**DATA SECTION**
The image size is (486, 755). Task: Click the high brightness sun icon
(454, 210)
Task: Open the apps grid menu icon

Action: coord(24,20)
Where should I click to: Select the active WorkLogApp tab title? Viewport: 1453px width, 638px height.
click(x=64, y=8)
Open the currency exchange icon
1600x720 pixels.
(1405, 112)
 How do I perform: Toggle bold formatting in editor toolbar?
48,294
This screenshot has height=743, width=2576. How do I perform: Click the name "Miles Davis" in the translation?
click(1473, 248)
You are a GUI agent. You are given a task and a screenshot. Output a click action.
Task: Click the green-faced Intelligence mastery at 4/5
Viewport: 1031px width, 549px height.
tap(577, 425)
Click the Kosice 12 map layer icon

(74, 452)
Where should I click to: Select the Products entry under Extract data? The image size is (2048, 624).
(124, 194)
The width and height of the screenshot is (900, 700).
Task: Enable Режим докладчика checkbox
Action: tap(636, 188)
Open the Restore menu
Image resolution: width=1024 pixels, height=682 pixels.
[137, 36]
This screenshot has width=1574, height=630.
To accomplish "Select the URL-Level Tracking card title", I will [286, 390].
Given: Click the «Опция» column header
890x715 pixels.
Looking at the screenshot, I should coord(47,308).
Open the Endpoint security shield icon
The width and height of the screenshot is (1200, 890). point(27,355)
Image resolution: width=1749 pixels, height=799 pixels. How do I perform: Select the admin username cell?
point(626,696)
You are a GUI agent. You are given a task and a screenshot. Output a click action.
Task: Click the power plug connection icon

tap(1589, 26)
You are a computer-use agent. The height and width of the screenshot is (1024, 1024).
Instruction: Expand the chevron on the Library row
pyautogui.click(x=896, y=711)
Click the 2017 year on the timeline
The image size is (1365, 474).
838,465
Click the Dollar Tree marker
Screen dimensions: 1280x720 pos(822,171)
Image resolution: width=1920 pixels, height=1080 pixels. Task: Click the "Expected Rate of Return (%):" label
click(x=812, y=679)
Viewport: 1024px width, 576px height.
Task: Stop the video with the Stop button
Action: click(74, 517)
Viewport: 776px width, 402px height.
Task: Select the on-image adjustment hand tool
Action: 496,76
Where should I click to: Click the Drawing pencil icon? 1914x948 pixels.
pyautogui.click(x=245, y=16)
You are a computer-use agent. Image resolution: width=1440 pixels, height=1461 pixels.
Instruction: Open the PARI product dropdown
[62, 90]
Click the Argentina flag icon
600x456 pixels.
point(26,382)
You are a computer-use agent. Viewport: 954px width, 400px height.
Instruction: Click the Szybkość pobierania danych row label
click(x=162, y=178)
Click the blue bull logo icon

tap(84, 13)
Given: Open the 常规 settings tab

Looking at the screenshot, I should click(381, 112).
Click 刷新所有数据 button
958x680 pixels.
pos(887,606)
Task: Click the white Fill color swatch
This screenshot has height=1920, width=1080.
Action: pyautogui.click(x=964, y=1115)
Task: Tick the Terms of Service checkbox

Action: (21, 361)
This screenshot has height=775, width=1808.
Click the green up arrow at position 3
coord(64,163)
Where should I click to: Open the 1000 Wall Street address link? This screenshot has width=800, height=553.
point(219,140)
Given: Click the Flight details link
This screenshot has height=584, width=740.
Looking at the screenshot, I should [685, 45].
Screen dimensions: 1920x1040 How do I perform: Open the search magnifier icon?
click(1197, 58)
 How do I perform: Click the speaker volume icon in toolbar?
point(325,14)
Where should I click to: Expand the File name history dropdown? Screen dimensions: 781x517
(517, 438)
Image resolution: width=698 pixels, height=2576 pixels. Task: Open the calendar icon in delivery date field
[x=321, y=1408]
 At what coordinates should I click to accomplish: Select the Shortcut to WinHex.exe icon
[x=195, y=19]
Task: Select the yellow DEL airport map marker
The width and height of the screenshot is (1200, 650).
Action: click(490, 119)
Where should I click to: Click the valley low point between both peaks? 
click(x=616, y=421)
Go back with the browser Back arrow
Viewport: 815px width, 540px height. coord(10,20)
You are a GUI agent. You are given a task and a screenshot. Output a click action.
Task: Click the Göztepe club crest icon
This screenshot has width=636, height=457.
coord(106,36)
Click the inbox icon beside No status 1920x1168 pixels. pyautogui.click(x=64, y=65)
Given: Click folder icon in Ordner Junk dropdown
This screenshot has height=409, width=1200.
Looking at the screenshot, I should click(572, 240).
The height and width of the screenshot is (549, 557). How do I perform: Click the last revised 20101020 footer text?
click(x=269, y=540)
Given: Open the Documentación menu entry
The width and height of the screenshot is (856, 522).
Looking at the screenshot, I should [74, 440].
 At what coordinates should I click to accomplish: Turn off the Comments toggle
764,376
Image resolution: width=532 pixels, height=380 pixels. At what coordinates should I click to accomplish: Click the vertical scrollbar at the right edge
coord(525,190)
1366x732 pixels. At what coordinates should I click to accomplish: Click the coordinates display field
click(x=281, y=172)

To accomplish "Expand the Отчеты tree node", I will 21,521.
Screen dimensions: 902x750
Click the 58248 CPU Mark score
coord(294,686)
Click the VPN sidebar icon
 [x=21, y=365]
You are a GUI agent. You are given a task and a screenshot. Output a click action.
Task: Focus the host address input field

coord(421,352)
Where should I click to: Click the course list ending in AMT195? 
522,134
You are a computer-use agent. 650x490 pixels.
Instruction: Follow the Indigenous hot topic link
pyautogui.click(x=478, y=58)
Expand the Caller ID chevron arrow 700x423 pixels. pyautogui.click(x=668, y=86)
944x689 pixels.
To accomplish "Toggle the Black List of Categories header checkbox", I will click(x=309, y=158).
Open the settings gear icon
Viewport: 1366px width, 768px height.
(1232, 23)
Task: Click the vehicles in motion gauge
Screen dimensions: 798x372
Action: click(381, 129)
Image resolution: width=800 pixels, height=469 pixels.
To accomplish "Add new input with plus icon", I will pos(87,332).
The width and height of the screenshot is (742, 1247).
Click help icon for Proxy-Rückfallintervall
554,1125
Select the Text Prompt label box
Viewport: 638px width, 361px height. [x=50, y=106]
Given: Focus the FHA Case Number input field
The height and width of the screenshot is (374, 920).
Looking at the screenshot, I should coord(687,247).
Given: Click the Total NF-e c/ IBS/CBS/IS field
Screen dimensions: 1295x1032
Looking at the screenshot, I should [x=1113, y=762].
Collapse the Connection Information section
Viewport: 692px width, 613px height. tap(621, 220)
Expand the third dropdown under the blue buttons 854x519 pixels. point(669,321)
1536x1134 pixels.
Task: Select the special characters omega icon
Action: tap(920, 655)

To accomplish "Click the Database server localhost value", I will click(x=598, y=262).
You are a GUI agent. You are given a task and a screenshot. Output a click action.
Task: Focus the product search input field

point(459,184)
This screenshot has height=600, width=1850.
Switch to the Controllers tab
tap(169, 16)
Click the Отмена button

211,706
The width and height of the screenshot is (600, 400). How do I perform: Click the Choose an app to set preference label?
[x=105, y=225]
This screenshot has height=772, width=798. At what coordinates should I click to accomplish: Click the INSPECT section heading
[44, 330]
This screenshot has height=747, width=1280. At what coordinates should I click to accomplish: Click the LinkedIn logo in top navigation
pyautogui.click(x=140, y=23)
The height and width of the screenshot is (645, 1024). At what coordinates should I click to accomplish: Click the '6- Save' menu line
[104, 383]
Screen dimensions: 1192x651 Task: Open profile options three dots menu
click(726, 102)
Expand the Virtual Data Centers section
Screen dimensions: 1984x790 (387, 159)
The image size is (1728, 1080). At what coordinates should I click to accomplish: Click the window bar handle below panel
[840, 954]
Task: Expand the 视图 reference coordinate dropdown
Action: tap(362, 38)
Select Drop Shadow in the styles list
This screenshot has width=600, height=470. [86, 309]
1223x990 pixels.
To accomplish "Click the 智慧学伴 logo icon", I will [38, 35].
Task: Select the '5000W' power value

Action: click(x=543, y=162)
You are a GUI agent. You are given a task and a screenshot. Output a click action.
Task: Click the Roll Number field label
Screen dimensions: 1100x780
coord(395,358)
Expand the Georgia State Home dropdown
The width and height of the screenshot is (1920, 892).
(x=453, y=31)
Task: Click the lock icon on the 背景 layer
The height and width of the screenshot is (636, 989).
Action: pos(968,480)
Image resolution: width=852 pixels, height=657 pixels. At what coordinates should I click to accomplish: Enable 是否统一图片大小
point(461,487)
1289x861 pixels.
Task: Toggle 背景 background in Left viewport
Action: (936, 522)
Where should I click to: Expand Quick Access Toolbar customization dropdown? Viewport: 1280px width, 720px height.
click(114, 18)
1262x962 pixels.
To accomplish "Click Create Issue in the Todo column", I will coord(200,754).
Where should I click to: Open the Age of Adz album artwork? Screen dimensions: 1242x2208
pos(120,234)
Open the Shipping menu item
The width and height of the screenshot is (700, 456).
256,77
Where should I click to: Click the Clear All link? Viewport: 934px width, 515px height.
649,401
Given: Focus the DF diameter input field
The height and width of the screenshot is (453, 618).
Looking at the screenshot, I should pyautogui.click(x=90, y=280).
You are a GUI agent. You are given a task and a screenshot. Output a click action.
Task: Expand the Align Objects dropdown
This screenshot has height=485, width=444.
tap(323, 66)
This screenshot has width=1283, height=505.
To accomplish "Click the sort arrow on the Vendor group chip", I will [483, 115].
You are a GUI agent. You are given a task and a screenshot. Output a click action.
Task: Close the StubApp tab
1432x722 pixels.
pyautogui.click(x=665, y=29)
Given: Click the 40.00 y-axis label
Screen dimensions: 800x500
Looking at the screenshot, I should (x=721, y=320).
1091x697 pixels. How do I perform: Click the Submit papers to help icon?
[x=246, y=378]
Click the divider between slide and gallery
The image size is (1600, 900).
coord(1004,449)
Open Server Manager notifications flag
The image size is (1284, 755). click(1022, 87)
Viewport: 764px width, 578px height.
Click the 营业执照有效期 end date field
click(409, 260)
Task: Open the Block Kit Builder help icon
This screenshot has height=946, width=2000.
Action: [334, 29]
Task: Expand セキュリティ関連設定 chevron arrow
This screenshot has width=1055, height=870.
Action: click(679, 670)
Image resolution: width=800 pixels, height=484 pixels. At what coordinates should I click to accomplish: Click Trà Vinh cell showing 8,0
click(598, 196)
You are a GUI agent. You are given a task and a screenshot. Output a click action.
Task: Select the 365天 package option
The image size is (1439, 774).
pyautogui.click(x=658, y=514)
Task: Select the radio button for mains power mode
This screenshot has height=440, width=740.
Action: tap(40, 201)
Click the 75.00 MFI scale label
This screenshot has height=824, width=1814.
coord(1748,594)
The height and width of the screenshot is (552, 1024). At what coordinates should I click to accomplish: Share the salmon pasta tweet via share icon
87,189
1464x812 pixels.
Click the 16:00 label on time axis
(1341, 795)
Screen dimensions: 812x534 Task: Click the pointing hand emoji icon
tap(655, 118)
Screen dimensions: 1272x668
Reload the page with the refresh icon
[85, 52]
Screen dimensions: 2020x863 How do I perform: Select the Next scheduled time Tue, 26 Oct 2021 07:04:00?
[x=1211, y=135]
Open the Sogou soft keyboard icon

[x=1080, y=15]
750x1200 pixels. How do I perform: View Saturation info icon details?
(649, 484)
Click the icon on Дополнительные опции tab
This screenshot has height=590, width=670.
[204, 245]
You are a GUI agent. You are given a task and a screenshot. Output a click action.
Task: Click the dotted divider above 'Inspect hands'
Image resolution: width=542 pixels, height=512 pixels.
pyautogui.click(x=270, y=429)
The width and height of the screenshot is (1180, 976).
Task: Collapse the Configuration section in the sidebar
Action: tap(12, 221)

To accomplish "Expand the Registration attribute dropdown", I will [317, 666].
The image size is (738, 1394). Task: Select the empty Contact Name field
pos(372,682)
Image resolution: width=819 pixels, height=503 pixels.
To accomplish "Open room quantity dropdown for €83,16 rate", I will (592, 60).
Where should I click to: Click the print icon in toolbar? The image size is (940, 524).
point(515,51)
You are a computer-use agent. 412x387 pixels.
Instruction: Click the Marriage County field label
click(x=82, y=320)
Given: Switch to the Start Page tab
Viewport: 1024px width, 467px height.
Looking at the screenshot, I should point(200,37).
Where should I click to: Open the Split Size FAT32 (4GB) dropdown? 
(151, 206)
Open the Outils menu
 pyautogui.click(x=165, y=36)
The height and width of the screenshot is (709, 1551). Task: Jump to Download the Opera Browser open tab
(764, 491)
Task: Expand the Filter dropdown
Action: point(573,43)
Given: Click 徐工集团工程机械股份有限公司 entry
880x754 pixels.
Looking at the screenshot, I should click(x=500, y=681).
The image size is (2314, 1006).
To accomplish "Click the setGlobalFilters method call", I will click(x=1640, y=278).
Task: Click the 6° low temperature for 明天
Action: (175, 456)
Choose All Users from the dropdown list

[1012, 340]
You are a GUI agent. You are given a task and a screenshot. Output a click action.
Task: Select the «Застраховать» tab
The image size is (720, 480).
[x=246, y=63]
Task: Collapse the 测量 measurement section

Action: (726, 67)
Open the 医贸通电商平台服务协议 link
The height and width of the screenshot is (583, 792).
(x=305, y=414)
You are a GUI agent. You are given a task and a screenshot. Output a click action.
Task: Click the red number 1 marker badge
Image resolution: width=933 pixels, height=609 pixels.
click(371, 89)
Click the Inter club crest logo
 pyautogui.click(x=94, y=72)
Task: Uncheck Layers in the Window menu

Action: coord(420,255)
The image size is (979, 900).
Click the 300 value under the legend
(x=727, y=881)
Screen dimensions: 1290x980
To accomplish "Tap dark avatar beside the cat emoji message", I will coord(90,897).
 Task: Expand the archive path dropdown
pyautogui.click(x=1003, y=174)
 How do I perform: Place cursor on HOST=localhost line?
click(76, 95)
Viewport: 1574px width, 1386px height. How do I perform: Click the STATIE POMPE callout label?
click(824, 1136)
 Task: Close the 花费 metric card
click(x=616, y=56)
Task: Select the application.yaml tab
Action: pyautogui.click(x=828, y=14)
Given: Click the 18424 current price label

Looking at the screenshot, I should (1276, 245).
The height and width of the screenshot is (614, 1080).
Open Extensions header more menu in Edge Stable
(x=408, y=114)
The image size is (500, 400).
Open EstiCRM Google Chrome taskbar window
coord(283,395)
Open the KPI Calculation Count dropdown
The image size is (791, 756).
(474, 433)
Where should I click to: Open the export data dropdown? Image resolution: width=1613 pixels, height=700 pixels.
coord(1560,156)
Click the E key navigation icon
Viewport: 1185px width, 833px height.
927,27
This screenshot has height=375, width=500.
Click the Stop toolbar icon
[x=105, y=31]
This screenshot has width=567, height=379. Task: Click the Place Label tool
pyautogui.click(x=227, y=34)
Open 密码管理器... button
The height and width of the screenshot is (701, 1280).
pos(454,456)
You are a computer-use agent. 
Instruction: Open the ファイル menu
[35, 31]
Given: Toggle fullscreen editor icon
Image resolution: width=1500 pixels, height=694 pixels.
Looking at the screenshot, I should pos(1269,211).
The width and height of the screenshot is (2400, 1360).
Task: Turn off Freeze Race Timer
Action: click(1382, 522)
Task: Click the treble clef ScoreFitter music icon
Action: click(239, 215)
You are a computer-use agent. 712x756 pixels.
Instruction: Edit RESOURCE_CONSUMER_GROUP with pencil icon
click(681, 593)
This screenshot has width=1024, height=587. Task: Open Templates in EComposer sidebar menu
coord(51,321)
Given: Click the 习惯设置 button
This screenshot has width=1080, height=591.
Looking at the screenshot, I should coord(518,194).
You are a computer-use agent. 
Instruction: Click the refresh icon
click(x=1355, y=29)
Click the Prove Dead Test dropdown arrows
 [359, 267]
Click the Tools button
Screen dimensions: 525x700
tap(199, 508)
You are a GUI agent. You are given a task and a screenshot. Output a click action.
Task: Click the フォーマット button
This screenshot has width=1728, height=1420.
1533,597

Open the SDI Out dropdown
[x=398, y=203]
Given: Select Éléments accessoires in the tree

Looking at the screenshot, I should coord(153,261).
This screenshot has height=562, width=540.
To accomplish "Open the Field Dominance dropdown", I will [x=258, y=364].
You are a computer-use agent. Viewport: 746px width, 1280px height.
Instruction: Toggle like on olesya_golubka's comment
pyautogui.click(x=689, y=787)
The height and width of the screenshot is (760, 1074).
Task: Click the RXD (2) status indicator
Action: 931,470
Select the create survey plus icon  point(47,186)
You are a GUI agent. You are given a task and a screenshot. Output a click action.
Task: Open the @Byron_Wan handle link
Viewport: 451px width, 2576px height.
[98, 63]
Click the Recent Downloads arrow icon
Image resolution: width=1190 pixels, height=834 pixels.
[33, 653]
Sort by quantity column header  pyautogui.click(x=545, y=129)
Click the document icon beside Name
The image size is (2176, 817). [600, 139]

**WHAT THE EXERCISE ASKS**
Start with the line above that contains "Open Extensions header" and stop after the line that contains "Open 密码管理器... button". Output those lines exactly, and only those.

**REPLY**
Open Extensions header more menu in Edge Stable
(x=408, y=114)
The image size is (500, 400).
Open EstiCRM Google Chrome taskbar window
coord(283,395)
Open the KPI Calculation Count dropdown
The image size is (791, 756).
(474, 433)
Where should I click to: Open the export data dropdown? Image resolution: width=1613 pixels, height=700 pixels.
coord(1560,156)
Click the E key navigation icon
Viewport: 1185px width, 833px height.
927,27
This screenshot has height=375, width=500.
Click the Stop toolbar icon
[x=105, y=31]
This screenshot has width=567, height=379. Task: Click the Place Label tool
pyautogui.click(x=227, y=34)
Open 密码管理器... button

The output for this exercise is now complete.